While you may have compelling reasons to leave the marital home before the conclusion of the divorce, it is important to understand that doing so has consequences. There are a number of things you need to consider before packing your bags.
What moving out means for your child custody case
Walking out of the marital home can jeopardize your child custody claim. This is especially true if you leave minor kids behind without a written custody and visitation agreement with your soon-to-be-ex. Your spouse may argue abandonment or concession of primary custody to them, and may withhold access with the children. The court, too, may be inclined to believe you are not interested in living with your children. Both scenarios may not favor your custody case.
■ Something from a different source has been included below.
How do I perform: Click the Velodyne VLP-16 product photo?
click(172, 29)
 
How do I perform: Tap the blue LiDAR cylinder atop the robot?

What moving out means for your finances
Moving out comes with additional expenses, which can be daunting if you have to continue paying marital bills. You might end up with double expenditure, resulting in financial hardship. As long as there is no abuse or threat of harm, staying in the marital home during the divorce process may make economic sense.
Voluntary vacation of the marital home may also prompt your soon-to-be-ex to petition the court to exclude you from the house. If this petition is granted, you may be barred from accessing the home while the divorce is underway.
Leaving the marital home before the conclusion of the divorce is one of the toughest decisions you might have to make. However, it is essential that you carefully weigh your options before leaving.